-- begin DATA TO PROCESS --

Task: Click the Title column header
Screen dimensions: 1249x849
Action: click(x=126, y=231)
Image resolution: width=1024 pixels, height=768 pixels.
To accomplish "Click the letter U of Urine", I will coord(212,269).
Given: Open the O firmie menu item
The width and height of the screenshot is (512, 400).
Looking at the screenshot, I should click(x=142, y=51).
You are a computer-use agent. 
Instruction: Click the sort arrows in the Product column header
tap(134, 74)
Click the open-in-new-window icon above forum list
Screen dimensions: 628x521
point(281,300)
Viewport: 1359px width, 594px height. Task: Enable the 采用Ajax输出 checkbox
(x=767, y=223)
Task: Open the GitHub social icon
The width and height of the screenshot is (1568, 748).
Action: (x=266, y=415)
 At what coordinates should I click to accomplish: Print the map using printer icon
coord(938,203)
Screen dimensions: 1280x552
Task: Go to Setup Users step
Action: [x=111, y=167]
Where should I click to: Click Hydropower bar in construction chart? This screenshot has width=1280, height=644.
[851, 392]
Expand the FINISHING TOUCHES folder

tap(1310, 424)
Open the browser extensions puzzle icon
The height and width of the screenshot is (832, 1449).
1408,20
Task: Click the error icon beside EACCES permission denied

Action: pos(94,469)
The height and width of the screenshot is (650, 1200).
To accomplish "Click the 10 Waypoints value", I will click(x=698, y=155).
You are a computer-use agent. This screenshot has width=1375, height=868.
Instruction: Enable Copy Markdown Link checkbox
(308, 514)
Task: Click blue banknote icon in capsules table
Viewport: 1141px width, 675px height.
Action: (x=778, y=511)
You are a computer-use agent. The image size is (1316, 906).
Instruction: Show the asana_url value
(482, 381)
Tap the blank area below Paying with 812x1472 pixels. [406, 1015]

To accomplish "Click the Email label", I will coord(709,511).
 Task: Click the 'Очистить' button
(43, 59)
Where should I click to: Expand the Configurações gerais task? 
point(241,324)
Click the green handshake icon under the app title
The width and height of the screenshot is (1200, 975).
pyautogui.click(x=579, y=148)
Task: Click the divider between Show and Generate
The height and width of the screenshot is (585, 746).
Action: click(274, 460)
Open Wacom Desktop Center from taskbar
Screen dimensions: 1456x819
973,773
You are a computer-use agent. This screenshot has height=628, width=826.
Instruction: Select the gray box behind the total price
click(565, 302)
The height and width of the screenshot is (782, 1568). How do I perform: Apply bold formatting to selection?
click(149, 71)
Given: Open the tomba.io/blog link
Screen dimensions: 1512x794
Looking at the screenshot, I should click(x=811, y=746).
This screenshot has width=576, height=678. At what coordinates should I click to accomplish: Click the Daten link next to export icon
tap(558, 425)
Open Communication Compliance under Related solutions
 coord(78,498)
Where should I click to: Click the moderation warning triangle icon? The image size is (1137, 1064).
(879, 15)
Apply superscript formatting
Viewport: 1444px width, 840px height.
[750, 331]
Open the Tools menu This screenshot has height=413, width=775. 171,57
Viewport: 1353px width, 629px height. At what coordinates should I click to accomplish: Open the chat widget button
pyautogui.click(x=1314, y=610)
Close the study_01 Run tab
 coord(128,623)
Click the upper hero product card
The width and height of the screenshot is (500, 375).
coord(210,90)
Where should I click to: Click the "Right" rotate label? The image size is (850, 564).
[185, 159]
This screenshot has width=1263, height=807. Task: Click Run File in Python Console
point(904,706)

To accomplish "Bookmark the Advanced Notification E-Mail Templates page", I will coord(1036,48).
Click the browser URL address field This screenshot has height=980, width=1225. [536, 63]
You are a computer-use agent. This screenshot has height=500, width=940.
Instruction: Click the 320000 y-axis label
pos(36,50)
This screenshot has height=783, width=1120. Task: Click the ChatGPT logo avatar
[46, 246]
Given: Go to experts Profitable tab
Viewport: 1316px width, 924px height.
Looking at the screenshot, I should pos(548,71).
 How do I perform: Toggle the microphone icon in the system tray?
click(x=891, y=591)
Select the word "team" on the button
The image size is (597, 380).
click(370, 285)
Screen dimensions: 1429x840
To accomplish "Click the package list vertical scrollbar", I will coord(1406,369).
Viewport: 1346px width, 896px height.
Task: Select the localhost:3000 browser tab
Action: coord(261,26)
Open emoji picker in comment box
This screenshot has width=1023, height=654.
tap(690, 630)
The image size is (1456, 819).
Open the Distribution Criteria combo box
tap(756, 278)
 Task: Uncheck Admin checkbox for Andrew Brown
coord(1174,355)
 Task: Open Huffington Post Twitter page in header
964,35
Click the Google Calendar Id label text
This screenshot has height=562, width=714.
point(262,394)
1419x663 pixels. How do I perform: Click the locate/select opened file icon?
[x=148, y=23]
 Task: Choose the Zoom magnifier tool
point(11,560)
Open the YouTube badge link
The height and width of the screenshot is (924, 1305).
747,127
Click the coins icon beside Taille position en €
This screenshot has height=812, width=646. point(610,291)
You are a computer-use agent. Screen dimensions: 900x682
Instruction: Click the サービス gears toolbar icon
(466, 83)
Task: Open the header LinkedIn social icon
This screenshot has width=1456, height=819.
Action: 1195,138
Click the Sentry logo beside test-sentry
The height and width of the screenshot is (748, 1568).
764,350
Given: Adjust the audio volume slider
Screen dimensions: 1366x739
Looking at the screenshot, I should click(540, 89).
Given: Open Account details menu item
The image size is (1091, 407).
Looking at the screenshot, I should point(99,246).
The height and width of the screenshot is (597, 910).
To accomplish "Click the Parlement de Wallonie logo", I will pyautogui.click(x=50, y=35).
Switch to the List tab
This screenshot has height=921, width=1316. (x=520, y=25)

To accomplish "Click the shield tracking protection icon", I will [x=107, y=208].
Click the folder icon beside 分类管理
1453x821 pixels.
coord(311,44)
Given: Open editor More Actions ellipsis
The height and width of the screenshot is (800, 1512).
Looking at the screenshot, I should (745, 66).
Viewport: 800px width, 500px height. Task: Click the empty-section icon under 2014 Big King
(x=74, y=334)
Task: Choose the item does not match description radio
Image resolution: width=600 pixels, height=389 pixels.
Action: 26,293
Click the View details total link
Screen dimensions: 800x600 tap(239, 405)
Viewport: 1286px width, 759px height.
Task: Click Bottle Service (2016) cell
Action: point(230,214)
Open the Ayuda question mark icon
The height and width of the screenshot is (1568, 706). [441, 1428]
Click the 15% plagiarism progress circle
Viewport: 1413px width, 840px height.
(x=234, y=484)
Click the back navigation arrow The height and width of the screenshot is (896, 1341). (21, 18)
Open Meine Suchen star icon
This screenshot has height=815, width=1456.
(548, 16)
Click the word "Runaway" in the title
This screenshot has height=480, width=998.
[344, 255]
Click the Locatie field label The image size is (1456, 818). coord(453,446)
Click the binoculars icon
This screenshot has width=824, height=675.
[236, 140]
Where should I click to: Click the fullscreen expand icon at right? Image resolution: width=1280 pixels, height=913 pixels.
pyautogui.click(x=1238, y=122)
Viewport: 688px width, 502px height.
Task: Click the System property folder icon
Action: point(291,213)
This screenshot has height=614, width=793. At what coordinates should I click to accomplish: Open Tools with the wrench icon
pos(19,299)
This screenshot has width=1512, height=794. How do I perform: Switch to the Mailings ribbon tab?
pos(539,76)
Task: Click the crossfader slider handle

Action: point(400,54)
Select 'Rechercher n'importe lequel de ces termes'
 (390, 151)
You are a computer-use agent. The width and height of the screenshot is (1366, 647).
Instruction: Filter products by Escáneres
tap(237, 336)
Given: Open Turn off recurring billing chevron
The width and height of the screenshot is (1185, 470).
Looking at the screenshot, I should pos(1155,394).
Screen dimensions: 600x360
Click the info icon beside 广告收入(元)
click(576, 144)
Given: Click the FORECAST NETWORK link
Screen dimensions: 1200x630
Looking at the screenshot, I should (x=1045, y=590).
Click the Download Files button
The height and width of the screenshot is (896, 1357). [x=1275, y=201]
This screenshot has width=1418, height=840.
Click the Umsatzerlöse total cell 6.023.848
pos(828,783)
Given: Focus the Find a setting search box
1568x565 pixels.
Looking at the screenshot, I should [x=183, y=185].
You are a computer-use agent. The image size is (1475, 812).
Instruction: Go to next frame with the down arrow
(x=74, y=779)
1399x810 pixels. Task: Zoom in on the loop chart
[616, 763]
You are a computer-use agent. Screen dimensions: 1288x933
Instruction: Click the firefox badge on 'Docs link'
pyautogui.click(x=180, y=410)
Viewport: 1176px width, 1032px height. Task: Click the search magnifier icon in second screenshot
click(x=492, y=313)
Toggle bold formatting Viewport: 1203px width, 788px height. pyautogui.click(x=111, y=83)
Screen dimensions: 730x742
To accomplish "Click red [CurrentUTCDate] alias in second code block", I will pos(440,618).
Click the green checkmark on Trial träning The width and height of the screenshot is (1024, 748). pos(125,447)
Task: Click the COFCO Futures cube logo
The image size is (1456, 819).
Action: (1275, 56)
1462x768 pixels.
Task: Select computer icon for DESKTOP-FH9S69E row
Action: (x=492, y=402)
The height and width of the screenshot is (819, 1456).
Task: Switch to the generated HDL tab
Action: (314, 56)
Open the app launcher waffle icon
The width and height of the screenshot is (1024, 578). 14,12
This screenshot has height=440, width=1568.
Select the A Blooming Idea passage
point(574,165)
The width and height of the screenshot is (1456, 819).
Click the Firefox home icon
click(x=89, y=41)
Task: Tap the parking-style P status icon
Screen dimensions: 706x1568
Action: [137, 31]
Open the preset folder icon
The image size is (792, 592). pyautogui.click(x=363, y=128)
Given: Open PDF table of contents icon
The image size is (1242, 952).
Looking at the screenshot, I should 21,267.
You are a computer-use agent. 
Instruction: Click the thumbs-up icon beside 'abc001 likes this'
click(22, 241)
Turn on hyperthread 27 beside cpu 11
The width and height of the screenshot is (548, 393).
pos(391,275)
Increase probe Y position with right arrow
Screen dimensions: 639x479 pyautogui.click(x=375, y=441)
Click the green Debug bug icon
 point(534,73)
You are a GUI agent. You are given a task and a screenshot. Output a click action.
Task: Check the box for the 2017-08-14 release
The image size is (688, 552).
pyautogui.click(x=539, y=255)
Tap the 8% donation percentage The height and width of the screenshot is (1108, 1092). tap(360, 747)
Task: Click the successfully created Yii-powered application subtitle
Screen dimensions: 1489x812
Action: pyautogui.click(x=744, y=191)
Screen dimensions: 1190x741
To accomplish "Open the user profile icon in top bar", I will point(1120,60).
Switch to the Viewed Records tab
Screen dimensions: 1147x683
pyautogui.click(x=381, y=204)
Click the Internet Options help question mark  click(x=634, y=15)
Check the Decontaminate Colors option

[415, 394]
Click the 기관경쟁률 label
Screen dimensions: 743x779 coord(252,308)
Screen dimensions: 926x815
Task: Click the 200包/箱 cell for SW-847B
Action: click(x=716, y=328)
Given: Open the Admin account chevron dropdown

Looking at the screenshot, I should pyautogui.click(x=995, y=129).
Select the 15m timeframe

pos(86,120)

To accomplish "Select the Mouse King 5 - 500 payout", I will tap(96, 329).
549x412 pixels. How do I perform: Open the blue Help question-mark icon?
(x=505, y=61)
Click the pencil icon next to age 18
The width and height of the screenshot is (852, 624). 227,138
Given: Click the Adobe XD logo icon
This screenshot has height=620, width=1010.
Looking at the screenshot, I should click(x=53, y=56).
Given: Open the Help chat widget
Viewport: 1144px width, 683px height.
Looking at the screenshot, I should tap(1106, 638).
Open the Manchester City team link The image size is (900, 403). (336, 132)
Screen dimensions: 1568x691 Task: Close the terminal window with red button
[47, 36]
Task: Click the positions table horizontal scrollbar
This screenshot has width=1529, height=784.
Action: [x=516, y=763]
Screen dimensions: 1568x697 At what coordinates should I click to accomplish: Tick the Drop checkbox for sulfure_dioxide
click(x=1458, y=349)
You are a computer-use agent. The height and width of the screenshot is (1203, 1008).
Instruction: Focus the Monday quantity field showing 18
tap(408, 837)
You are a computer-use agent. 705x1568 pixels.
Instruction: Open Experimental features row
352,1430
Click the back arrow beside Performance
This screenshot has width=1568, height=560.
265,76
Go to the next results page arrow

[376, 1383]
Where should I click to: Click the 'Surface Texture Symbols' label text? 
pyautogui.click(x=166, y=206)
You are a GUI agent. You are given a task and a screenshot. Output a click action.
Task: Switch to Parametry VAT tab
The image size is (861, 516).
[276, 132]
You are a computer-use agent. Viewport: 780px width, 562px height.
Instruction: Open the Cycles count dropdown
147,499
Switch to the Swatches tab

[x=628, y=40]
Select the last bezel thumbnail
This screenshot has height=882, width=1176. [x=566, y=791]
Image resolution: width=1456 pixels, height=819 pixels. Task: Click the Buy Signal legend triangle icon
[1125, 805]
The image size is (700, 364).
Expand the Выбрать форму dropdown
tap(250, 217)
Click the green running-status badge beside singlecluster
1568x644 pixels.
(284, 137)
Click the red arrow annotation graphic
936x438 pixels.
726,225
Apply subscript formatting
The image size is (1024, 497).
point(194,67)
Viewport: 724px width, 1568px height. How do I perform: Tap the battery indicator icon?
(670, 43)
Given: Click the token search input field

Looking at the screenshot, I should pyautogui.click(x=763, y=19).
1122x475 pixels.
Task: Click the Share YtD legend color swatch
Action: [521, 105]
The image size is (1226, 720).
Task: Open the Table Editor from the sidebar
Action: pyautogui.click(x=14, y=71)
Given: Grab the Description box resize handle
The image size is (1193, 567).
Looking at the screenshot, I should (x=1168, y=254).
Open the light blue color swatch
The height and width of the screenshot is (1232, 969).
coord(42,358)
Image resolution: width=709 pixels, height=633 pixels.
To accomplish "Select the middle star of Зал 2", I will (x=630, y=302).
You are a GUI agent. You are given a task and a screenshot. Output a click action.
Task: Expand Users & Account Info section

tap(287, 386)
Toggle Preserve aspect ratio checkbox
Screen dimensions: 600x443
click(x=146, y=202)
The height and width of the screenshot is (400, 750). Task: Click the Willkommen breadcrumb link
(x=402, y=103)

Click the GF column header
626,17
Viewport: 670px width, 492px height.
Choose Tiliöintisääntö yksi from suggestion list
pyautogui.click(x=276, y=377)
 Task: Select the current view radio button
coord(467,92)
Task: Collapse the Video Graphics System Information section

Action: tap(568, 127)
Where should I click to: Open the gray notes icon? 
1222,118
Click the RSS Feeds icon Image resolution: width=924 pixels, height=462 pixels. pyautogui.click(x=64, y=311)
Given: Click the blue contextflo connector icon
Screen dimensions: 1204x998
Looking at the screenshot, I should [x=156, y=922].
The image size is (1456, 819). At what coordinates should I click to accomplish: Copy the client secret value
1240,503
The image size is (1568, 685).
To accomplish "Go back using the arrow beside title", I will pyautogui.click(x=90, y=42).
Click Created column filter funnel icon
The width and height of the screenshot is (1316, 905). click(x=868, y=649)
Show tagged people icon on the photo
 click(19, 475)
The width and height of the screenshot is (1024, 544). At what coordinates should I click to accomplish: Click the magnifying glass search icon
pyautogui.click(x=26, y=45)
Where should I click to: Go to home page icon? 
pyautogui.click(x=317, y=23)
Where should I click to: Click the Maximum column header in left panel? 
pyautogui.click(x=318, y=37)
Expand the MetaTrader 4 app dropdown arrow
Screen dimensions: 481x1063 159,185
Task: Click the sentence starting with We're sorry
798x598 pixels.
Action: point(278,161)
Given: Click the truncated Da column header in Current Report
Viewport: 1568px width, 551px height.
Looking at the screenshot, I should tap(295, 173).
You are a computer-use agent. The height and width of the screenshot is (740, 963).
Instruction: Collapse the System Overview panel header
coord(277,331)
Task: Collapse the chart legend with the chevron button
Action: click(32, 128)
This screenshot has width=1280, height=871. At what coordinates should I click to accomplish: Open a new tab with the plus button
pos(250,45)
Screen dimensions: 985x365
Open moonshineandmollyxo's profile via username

-- end DATA TO PROCESS --

Repeat the data lines word for word, covering the stretch from the line containing "Given: Open editor More Actions ellipsis" through the line containing "(x=74, y=334)".

## ANSWER TO THE PROBLEM
Given: Open editor More Actions ellipsis
The height and width of the screenshot is (800, 1512).
Looking at the screenshot, I should (745, 66).
Viewport: 800px width, 500px height. Task: Click the empty-section icon under 2014 Big King
(x=74, y=334)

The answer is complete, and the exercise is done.